THE PROBLEM:
In the records below, find the line that contains "胡存智 国土资源部原副部长 (377, 1986)" and the line that contains "陕西巨隆置业集团 (466, 2350)", then retype exactly those two lines and every line between them.

(Stored data entries)

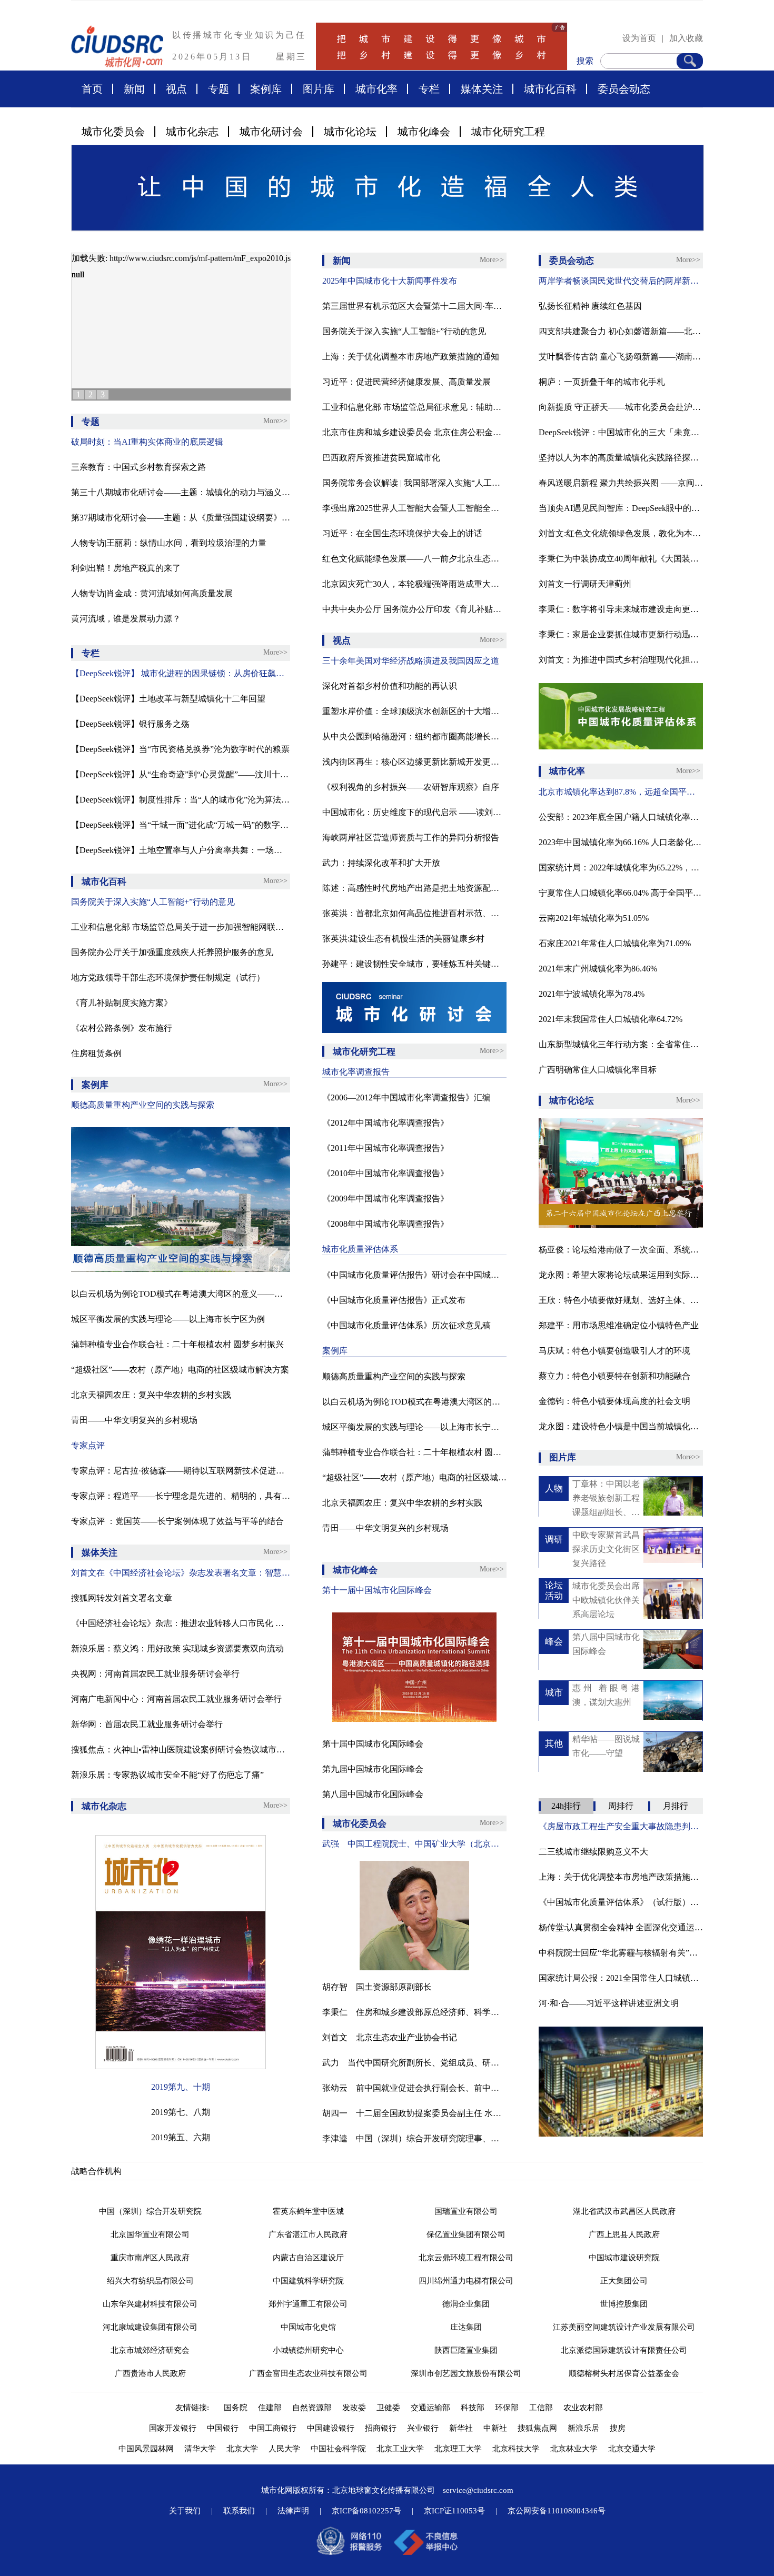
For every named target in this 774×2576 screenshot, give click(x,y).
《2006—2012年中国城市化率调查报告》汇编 (406, 1097)
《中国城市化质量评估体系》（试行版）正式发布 (621, 1902)
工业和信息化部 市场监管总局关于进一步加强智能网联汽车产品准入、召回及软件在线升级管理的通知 (180, 927)
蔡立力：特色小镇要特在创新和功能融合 (614, 1375)
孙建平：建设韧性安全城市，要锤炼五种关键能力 (414, 963)
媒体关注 (482, 89)
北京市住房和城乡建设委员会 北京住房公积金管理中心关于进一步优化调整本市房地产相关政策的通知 (414, 432)
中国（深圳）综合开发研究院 (150, 2211)
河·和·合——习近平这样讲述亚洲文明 (609, 2003)
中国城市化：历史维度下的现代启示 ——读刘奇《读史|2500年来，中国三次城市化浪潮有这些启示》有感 (414, 812)
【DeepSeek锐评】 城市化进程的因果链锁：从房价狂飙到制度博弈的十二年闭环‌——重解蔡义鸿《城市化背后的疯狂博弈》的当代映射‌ (180, 673)
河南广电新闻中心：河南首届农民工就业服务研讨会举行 (176, 1699)
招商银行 (380, 2428)
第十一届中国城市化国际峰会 (377, 1590)
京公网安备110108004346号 (557, 2511)
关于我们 (185, 2511)
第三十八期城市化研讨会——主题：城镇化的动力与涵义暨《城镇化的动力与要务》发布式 (180, 492)
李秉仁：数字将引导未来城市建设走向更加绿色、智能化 (621, 609)
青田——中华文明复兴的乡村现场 (134, 1420)
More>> (275, 421)
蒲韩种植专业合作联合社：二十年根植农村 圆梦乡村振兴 (177, 1344)
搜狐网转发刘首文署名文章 (121, 1597)
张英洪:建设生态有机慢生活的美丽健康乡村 (403, 938)
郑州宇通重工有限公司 (308, 2304)
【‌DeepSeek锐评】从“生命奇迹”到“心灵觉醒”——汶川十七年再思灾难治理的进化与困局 (180, 774)
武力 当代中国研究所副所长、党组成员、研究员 (414, 2062)
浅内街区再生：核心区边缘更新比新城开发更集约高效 (414, 761)
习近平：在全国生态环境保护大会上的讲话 (402, 533)
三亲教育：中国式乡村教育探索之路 (138, 467)
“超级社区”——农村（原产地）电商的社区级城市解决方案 (180, 1369)
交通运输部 (430, 2407)
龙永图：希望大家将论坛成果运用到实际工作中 (621, 1274)
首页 (92, 89)
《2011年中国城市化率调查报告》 (385, 1148)
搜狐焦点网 (537, 2428)
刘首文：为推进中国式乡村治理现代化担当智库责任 (621, 659)
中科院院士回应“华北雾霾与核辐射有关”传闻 (621, 1952)
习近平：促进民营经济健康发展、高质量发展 (406, 381)
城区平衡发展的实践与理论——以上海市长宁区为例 (168, 1319)
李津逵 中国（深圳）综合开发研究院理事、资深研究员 (414, 2138)
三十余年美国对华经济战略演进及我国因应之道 (410, 660)
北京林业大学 (574, 2448)
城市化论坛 (350, 131)
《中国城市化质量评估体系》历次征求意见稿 (406, 1325)
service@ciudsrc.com (478, 2490)
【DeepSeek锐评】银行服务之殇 (130, 723)
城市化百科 (550, 89)
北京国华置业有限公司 (150, 2234)
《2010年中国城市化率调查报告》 (385, 1173)
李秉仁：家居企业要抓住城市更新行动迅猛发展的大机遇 (621, 634)
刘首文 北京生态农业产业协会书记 (389, 2037)
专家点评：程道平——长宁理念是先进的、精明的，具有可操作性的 (180, 1495)
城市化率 (376, 89)
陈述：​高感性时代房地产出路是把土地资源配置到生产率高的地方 (414, 888)
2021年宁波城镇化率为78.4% (591, 993)
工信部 (541, 2407)
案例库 (266, 89)
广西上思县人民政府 (624, 2234)
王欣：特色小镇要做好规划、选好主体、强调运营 (621, 1300)
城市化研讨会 (271, 131)
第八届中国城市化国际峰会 (372, 1794)
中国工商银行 (272, 2428)
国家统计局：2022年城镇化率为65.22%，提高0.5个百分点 (621, 867)
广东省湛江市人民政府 (308, 2234)
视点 (176, 89)
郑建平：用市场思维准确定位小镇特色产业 (619, 1325)
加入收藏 (686, 38)
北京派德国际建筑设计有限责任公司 (624, 2350)
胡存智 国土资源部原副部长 (377, 1986)
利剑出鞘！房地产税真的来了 (126, 568)
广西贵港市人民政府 (150, 2373)
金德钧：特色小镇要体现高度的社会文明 (614, 1401)
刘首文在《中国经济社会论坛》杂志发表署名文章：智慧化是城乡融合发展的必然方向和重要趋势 (180, 1572)
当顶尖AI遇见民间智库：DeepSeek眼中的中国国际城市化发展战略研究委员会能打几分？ (621, 508)
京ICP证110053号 (454, 2511)
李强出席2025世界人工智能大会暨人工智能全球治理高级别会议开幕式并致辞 (414, 508)
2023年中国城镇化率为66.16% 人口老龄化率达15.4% (621, 842)
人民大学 (284, 2448)
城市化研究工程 (508, 131)
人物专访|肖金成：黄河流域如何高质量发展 (152, 593)
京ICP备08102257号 (366, 2511)
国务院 (235, 2407)
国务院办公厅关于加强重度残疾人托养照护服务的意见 (172, 952)
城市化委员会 (113, 131)
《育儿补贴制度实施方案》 (121, 1002)
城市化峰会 (424, 131)
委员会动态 (624, 89)
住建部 (270, 2407)
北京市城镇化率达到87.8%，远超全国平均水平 (621, 791)
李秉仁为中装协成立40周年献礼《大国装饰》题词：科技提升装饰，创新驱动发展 (621, 558)
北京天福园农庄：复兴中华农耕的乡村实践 (151, 1394)
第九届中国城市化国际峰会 (372, 1769)
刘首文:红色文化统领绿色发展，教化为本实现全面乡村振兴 (621, 533)
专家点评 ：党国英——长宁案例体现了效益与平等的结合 (177, 1521)
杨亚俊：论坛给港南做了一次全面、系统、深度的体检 (621, 1249)
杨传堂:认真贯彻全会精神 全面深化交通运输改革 (621, 1927)
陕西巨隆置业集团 (466, 2350)
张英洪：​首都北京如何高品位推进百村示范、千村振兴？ (414, 913)
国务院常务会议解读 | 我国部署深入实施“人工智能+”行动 (414, 482)
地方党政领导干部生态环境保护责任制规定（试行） (168, 977)
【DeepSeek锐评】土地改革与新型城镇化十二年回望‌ (168, 698)
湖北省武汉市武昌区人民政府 (624, 2211)
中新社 (495, 2428)
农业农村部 (583, 2407)
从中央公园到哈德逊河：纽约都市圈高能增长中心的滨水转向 (414, 736)
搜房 (618, 2428)
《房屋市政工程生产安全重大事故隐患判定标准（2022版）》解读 (621, 1826)
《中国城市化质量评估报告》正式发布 (393, 1300)
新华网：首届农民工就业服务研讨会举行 (147, 1724)
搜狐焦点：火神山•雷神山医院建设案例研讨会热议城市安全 (180, 1749)
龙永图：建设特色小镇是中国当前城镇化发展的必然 (621, 1426)
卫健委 (388, 2407)
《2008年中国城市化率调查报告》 (385, 1223)
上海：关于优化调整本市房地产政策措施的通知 (410, 356)
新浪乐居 (583, 2428)
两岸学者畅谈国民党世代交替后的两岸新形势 (621, 280)
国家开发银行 (172, 2428)
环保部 (507, 2407)
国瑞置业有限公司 (466, 2211)
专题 (218, 89)
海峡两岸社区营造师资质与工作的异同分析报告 (410, 837)
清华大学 (200, 2448)
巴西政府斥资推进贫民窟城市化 (381, 457)
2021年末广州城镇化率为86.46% (598, 968)
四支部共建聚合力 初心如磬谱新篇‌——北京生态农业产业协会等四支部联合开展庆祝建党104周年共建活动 (621, 331)
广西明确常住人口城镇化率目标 (598, 1069)
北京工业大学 (400, 2448)
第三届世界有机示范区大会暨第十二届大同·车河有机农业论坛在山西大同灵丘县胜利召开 (414, 306)
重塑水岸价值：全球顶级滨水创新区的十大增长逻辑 (414, 711)
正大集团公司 (624, 2281)
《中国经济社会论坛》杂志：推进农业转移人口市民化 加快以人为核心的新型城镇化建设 (180, 1623)
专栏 (429, 89)
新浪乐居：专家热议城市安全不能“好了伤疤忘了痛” (167, 1774)
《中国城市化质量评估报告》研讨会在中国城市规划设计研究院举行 (414, 1274)
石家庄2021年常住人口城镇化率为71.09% (615, 943)
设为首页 (639, 38)
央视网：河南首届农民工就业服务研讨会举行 (155, 1673)
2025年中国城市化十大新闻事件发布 (389, 280)
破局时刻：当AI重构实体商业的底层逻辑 (147, 441)
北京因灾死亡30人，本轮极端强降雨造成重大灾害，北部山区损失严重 (414, 583)
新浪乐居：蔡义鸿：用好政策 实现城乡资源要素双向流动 (177, 1648)
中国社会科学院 (338, 2448)
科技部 (472, 2407)
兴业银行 (423, 2428)
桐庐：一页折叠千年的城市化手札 (602, 381)
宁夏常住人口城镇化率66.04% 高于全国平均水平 (621, 892)
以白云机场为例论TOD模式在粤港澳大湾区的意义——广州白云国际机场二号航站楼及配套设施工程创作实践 (180, 1293)
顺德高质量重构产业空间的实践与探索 (142, 1104)
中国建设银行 (330, 2428)
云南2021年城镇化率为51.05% (594, 918)
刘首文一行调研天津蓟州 (585, 583)
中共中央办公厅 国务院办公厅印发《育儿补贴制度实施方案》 (414, 609)
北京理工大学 (458, 2448)
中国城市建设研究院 (624, 2257)
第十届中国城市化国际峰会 (372, 1743)
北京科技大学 (516, 2448)
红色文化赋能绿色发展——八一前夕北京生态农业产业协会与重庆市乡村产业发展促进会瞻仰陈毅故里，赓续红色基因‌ (414, 558)
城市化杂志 (192, 131)
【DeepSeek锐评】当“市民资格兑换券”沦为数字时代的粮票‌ (180, 749)
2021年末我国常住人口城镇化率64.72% (610, 1019)
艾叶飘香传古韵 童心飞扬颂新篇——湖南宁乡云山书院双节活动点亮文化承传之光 (621, 356)
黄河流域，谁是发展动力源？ (126, 618)
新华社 (461, 2428)
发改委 (354, 2407)
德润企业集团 (466, 2304)
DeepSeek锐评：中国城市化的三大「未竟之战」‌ (621, 432)
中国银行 (223, 2428)
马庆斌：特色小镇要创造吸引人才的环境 (614, 1350)
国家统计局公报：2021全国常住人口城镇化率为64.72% (621, 1977)
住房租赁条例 (96, 1053)
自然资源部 (312, 2407)
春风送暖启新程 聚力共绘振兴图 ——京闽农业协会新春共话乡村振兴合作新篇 (621, 482)
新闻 (134, 89)
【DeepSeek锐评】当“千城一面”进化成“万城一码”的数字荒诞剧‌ (180, 824)
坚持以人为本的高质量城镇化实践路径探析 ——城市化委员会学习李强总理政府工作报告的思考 (621, 457)
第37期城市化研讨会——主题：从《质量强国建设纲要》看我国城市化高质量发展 (180, 517)
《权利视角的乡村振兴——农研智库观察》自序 (410, 787)
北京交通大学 (632, 2448)
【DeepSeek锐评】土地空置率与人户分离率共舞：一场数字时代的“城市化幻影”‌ (180, 850)
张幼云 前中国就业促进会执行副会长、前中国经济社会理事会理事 (414, 2087)
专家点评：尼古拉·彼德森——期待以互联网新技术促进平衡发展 (180, 1470)
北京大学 (242, 2448)
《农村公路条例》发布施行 (121, 1028)
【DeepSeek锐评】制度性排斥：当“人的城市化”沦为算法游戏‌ (180, 799)
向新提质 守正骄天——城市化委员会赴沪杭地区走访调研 (621, 407)
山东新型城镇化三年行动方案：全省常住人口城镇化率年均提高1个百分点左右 (621, 1044)
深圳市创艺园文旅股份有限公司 (466, 2373)
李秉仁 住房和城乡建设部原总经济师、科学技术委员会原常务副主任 (414, 2012)
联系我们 (239, 2511)
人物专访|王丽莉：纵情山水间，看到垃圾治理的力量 (168, 542)
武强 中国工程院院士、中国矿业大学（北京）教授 (414, 1843)
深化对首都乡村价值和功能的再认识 (389, 685)
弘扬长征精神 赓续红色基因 (590, 306)
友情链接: (194, 2407)
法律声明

RESULT OF THE TASK:
胡存智 国土资源部原副部长 (377, 1986)
利剑出鞘！房地产税真的来了 (126, 568)
广西贵港市人民政府 (150, 2373)
金德钧：特色小镇要体现高度的社会文明 (614, 1401)
刘首文在《中国经济社会论坛》杂志发表署名文章：智慧化是城乡融合发展的必然方向和重要趋势 (180, 1572)
当顶尖AI遇见民间智库：DeepSeek眼中的中国国际城市化发展战略研究委员会能打几分？ (621, 508)
京ICP证110053号 (454, 2511)
李强出席2025世界人工智能大会暨人工智能全球治理高级别会议开幕式并致辞 (414, 508)
2023年中国城镇化率为66.16% 人口老龄化率达15.4% (621, 842)
人民大学 (284, 2448)
城市化研究工程 (508, 131)
人物专访|肖金成：黄河流域如何高质量发展 (152, 593)
京ICP备08102257号 (366, 2511)
国务院 (235, 2407)
国务院办公厅关于加强重度残疾人托养照护服务的意见 (172, 952)
城市化委员会 (113, 131)
《育儿补贴制度实施方案》 (121, 1002)
城市化峰会 (424, 131)
委员会动态 (624, 89)
住建部 (270, 2407)
北京市城镇化率达到87.8%，远超全国平均水平 (621, 791)
李秉仁为中装协成立40周年献礼《大国装饰》题词：科技提升装饰，创新驱动发展 (621, 558)
北京天福园农庄：复兴中华农耕的乡村实践 (151, 1394)
第九届中国城市化国际峰会 (372, 1769)
刘首文:红色文化统领绿色发展，教化为本实现全面乡村振兴 (621, 533)
专家点评 ：党国英——长宁案例体现了效益与平等的结合 (177, 1521)
杨亚俊：论坛给港南做了一次全面、系统、深度的体检 (621, 1249)
杨传堂:认真贯彻全会精神 全面深化交通运输改革 (621, 1927)
陕西巨隆置业集团 (466, 2350)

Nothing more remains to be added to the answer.